Isaiah 9:8-17; 10:1-4
John 3:16-21
Amidst the wealth of Israel, God sent Isaiah to help the people of Israel see their situation from his prospective.
Our guiding question: how does this passage help us see?
This is a difficult passage to wrestle with.
Why God’s Anger is Appropriate
The people are arrogant. (9:8 - 12)
The leaders of the people are corrupt. (9:13 - 17)
The society is in turmoil. (9:18 - 21)
The poor are being oppressed. (10:1 - 4)
God’s wrath toward us is a just response to our anger toward him.
Regardless of whether we are deeply conservative or very progressive, there are things any the Bible that will cut against us.
Why God’s Anger is Atypical
When we hear a metaphor about Got we have to understand that it is partially true and partially untrue.

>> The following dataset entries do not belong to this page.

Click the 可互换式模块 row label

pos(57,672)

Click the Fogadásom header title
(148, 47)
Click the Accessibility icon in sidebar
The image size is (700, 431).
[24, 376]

To be angry is to be against something. It’s oppositional.
The issue with human anger is that it rarely stays as anger. It can too easily turn to bitterness, violence, and hatred.
Unlike humanity, God’s anger is aroused by love, and never divorced from love.
How God’s Anger is absorbed
Isaiah 51:17
Love in the presence of opposition can often be experienced as anger.
In John 18:11, the cup comes from the Father.
God drinks his own cup. He absorbed the consequences of our sin, and his wrath.